Web Developer Intern at PriceWater Capital — 2014
Maintained a website using HTML, CSS, and Twitter Bootstrap for front-end development while also making backend adjustments using PHP and MySQL.


Android App Developer Intern at New Jersey City University — 2013
Worked as an associate of an android application development team to build a tool for medical offices that submits information through a secure form using PHP and Ajax. Personally helped develop some of the form pages.


Web Developer Intern at Monmouth University; West Long Branch, New Jersey — 2012
Programmed an FAQ with a database. Worked with MySQL, PHP, HTML, CSS, and JavaScript to develop a template structure implemented by the university.


Industry Projects

Castlight Health

Model tuning, training, and development. Data visualization and analysis.

RivieraPartners

Model tuning, training, and development. Data visualization, analysis, pipelining, and infrastructure.

Doximity

Machine Learning Algorithm, Data visualization, Geolocation/Fuzzy-String Matching



Personal Projects

WriteMind (2018)

Developing private blog site that allows users to publish entries to a private account, then analyzes that information to keep track of sentics based on their writing (Aptitude, attention, pleasantness, sensitivity, moods, sentiment, etc).

Sentic Python Package (2018)

Built the Sentic package API which can conduct sentiment, mood, and semantic analysis in multiple languages. Based on the Senticnet4 tagged dataset from http://sentic.net/.
(Repo Here)

Topic Recommender Using Ubuntu Forum Files (2017)

Used Ubuntu forums data to extract top ten relevant words of each conversation using Latent Direchlet Analysis (LDA).


ClimateChase (2016)

Flask/React game where player tries to balance energy investments between nuclear, solar, wind, and fossil fuels.

PDF-To-Audiobook Converter (2016)

Used Google's Python Tesseract package in combination with MacOS's Siri interface to extract text from PDF-text and images, turning them into audio-formatted files.

Histogram Plotter & Filter (2015)

Sequential Histogram Plotter with Terminal interface.
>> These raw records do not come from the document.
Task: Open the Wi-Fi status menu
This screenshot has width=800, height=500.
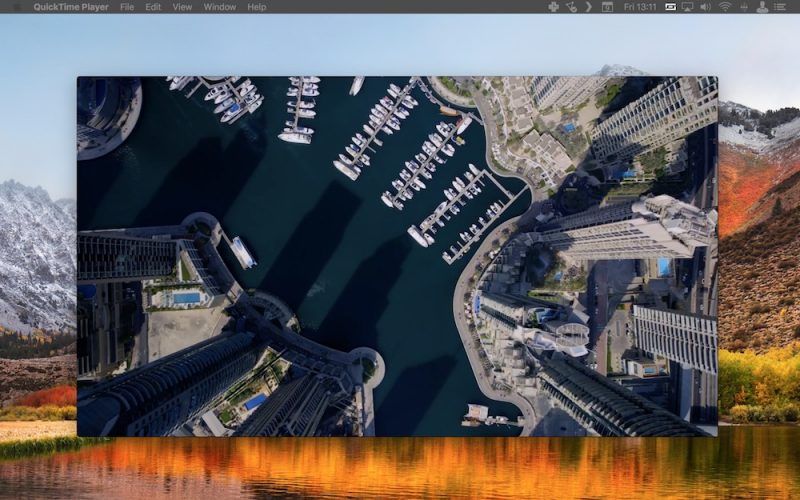Action: 724,7
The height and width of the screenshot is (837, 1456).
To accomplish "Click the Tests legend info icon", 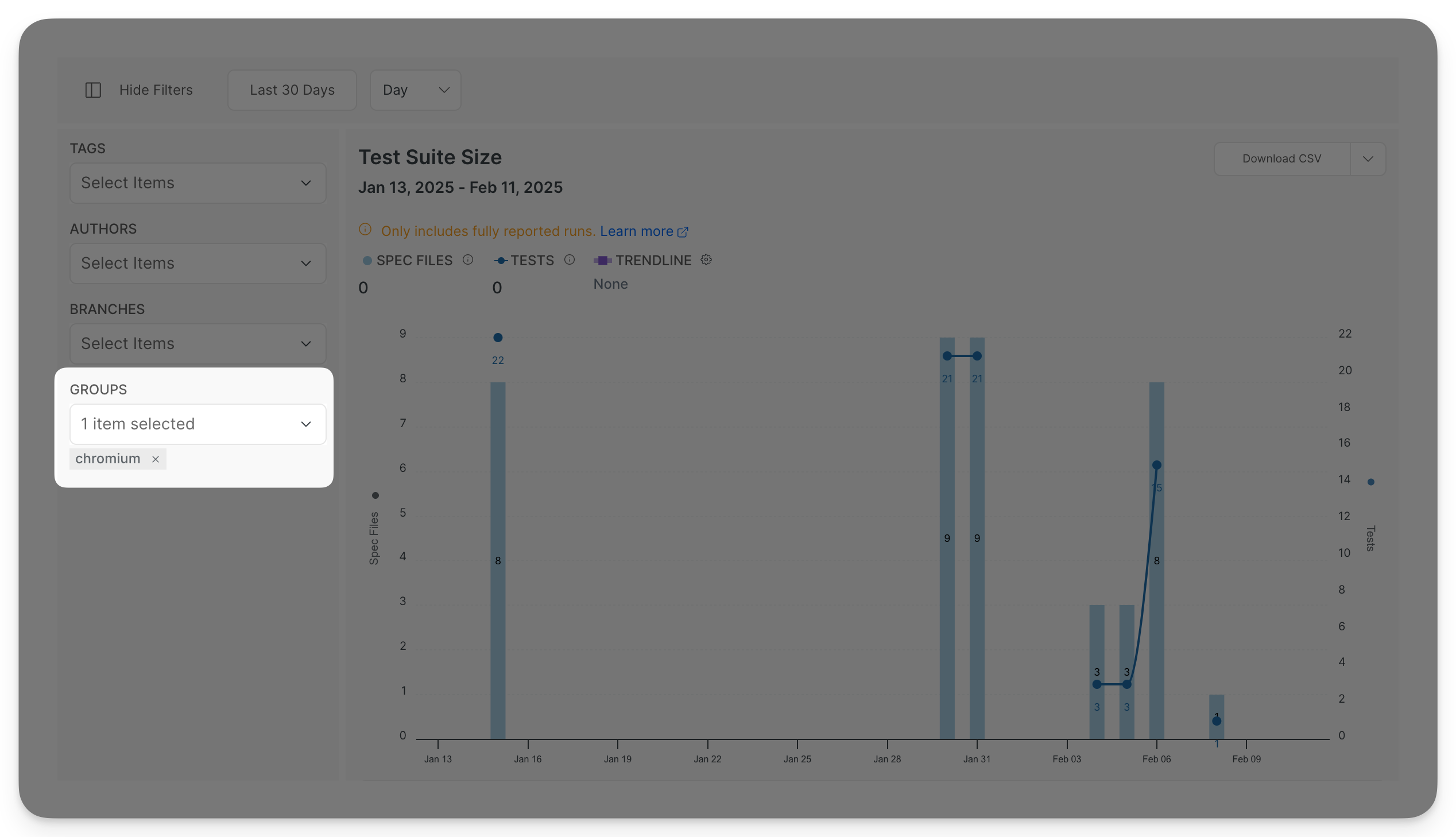I will (x=569, y=260).
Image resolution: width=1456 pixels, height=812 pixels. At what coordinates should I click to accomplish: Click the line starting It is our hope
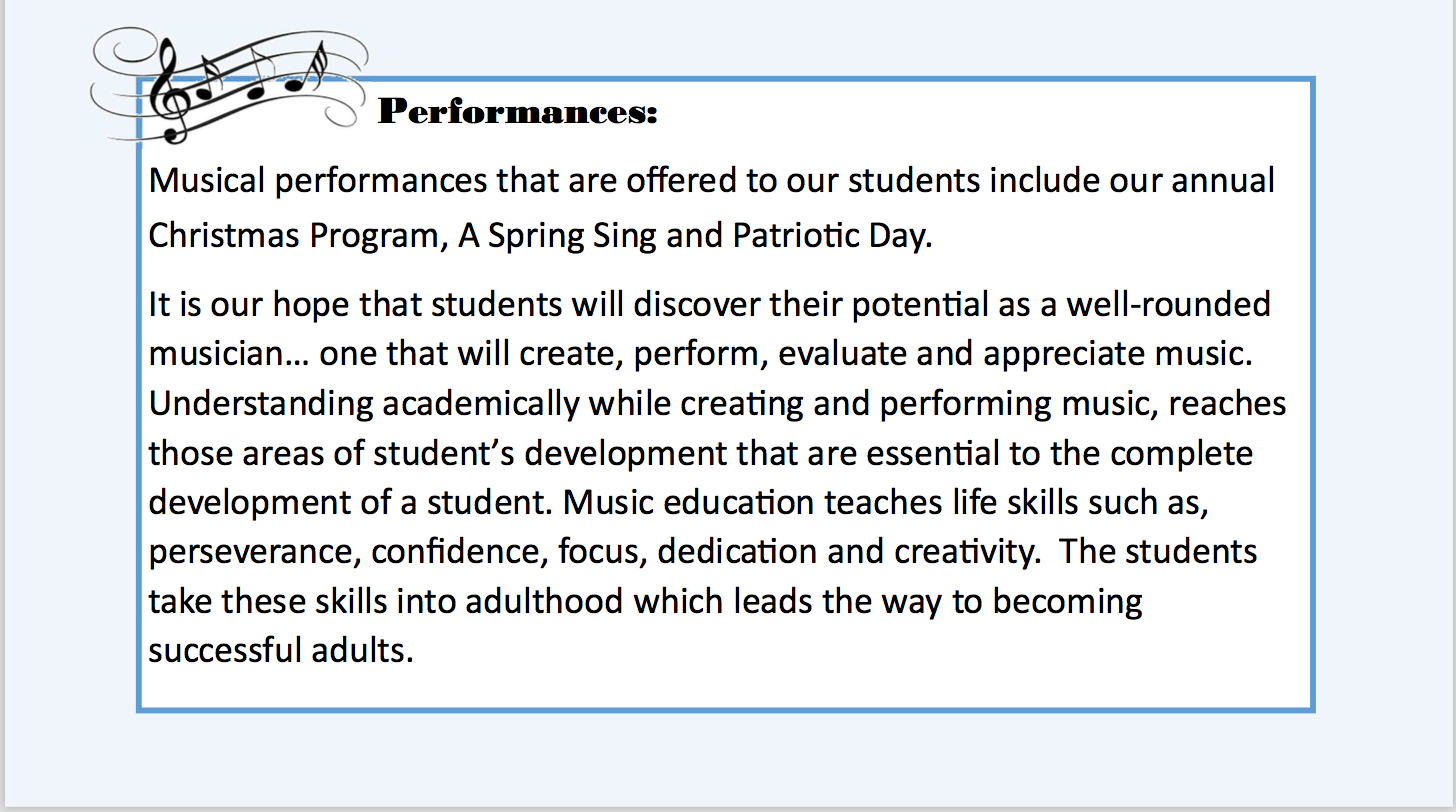709,304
Allows individual to input contraints in order to narrow down their search. (Python)




Extended Class Projects

Groupie (2015)

Website where people can form groups and meet up with others (Ruby on Rails, HTML/CSS, Bootsrap).

XRP Trade Algorithm (2014)

Built Python Wrapper and Terminal Interface for the Ripple(XRP) API, as well as a sentiment-analysis algorithm to automate exchanges - 3rd Place in Ripple API Contest. Changes in the client API have rendered this deprecated.